I woke up at the Caritas hospitality center on July 13.  I had not slept well, due to the time change and the fact that I had just finished a 20-hour succession of flights.  The center was a safe environment, separated from the Kinshasa streets by a high wall.  There Caritas,the largest Christian aid group in Africa, has its offices and warehouses, and the Conference of Congolese Bishops has its meeting rooms.  Our bedrooms even had private baths, and there was a restaurant that served breakfast, lunch, and dinner.

Boys play soccer on a Kinshasa street.

From the fourth floor of the Caritas Center, I looked down on the Kinshasa street, and saw a group of boys playing soccer.  It could have been a scene from home, except for the high walls lining the streets and the lack of sidewalks.  The boys were engaged in their match, and never looked up to see the visitor, high above them, shooting pictures.  I felt disconnected.  Even if I were on the street, and could speak French fluently, could I have engaged them in conversation?  What would I have said?

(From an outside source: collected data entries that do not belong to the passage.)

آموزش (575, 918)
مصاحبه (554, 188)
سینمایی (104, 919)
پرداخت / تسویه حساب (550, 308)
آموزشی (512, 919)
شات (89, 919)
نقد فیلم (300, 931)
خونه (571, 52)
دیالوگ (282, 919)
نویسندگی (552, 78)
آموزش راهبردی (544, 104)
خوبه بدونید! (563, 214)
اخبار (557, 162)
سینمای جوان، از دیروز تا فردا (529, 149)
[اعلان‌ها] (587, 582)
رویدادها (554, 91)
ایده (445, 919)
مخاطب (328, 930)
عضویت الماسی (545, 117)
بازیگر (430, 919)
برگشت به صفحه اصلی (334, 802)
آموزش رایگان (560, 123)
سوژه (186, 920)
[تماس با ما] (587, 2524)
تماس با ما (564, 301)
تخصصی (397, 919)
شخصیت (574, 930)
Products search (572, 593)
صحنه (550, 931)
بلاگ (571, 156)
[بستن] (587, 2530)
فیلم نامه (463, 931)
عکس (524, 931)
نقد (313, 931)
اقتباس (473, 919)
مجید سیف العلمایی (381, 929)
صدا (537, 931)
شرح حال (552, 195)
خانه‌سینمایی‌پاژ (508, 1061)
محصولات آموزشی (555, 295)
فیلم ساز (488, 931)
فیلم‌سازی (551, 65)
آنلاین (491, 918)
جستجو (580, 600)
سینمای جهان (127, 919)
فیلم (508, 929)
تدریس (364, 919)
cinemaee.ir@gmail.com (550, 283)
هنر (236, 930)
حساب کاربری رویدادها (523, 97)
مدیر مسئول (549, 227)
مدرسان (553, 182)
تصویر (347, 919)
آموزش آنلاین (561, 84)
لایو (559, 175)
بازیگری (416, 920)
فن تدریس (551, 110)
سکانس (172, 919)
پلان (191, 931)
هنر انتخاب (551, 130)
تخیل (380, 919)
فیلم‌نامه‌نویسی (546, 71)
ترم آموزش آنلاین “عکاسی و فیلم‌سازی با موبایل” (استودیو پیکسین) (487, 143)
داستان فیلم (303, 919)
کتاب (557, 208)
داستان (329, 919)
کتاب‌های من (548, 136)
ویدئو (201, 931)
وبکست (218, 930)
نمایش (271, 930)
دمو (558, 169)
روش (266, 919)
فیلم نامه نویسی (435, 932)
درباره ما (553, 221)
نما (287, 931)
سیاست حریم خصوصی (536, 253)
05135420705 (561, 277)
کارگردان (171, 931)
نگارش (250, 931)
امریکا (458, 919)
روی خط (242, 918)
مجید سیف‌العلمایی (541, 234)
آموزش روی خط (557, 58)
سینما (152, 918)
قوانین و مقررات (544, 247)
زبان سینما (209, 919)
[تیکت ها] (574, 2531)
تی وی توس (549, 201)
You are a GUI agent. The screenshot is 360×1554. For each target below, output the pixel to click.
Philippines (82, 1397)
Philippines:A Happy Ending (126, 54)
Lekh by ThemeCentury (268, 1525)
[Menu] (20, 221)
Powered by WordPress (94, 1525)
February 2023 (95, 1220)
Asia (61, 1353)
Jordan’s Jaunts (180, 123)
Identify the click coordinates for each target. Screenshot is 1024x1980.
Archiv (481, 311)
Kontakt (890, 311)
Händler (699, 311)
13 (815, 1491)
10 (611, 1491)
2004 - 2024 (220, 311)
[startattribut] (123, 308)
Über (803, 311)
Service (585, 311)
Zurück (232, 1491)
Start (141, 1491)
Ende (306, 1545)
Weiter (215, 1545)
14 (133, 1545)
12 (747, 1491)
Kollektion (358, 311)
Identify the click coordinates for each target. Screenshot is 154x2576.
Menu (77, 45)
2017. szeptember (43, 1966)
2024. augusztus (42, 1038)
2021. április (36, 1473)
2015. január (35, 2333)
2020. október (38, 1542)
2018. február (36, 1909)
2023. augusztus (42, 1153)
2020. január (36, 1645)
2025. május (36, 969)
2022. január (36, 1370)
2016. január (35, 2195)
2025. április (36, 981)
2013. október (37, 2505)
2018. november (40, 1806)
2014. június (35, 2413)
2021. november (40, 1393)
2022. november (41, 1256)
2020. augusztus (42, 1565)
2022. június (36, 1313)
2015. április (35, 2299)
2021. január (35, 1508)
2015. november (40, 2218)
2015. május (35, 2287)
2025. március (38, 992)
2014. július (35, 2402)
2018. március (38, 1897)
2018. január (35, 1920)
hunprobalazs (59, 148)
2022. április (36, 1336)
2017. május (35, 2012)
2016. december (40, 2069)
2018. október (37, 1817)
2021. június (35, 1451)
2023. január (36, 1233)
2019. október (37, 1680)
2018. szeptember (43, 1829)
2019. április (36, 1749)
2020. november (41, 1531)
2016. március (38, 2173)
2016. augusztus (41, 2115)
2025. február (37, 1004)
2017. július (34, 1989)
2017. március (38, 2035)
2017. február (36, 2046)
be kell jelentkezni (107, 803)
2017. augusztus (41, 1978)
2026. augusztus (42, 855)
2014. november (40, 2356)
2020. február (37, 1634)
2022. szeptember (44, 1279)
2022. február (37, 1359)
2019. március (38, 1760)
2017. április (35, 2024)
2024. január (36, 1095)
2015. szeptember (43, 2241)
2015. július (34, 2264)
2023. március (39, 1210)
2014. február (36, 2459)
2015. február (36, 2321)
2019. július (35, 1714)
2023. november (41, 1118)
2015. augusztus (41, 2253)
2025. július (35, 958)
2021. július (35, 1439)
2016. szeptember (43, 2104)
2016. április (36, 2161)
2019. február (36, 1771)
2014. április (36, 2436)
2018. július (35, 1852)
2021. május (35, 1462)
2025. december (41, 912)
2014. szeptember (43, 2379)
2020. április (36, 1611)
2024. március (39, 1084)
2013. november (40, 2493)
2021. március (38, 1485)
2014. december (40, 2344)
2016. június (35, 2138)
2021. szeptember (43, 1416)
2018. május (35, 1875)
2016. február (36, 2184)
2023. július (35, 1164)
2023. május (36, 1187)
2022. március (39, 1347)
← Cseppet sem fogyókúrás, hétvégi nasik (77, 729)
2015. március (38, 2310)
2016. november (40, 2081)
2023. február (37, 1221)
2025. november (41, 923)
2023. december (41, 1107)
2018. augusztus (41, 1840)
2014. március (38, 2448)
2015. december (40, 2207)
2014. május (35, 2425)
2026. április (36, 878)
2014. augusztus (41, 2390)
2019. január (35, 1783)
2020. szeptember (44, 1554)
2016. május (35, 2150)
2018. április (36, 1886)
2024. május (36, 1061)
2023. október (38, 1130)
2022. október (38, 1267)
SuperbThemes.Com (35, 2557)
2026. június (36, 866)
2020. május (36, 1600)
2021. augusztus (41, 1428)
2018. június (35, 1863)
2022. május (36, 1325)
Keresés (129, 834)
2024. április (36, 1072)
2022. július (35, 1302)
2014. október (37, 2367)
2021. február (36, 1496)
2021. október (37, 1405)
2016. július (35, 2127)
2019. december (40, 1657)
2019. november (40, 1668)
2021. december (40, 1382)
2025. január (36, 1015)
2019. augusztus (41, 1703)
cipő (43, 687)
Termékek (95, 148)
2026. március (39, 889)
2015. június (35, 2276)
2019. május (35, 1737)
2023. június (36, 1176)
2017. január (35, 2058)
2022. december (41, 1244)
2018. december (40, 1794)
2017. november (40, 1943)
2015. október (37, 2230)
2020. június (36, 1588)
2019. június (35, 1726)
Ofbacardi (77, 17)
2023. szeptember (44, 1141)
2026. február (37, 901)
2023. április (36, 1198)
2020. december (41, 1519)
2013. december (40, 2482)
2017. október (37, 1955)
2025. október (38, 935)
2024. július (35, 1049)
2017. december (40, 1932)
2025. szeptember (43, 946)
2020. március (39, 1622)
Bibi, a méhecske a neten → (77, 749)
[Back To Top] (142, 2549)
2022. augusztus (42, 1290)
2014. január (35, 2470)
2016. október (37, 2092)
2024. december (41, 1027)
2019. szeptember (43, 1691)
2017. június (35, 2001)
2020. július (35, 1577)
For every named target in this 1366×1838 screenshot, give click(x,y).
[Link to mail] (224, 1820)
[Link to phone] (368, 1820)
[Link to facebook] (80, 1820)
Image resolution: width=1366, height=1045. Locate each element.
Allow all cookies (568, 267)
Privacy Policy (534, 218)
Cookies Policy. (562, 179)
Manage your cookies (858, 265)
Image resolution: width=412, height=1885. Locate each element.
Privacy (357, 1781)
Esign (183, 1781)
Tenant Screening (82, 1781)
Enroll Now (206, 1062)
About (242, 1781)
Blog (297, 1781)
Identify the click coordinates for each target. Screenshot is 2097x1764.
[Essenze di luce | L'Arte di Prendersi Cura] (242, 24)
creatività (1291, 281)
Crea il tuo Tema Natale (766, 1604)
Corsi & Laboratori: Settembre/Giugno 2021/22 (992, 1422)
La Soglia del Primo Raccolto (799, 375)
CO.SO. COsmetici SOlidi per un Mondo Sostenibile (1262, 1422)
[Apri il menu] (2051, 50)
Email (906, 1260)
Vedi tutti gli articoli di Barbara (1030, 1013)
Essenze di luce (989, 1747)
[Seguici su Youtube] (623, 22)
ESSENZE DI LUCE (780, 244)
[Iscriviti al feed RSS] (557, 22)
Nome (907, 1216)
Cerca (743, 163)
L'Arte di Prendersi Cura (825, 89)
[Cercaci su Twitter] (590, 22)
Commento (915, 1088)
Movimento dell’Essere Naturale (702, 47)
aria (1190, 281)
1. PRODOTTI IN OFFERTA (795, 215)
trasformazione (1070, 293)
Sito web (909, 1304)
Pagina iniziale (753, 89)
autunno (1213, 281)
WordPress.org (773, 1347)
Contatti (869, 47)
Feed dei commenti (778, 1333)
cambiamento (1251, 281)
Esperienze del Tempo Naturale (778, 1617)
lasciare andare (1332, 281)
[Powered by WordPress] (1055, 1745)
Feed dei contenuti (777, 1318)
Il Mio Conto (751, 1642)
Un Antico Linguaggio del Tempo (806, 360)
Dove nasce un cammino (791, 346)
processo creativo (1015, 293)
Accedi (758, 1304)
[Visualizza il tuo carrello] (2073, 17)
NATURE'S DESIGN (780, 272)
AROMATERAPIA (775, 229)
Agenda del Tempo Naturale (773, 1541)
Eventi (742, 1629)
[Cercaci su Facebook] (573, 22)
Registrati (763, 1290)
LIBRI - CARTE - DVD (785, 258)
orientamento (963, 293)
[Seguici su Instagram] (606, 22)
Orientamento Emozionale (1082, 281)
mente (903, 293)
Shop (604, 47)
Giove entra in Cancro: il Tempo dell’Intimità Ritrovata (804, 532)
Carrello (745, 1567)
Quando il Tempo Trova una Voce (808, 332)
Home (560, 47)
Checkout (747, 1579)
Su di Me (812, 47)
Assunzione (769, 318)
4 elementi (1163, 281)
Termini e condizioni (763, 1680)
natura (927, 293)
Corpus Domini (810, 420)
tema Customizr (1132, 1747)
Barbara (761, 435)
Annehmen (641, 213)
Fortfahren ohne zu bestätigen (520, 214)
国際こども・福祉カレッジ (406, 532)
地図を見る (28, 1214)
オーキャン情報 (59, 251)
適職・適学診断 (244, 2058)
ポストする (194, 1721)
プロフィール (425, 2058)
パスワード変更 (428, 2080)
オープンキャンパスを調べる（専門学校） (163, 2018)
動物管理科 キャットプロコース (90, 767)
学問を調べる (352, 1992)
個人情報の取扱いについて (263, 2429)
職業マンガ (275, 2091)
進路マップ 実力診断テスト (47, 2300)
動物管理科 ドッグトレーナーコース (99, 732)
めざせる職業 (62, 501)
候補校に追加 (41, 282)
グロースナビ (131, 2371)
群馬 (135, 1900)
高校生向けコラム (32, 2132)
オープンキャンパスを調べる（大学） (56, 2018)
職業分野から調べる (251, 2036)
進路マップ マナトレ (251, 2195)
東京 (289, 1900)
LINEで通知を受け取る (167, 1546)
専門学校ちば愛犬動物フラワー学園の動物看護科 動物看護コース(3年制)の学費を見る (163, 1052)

Peter Nugent shops for handicrafts.

Later that day, Bishop Djomo’s driver took us to the handicraft market.  There were dozens of stalls, selling tribal masks, woven mats, carved wooden objects, paintings, and jewelry including malachite bracelets.  It was a bit of culture shock — the vendors crowded around us, beseeching us to look at their wares.  I didn’t know what I wanted to buy, and so I just “window shopped” — afterwards, I regretted my indecisiveness, because I was never able to return to the market.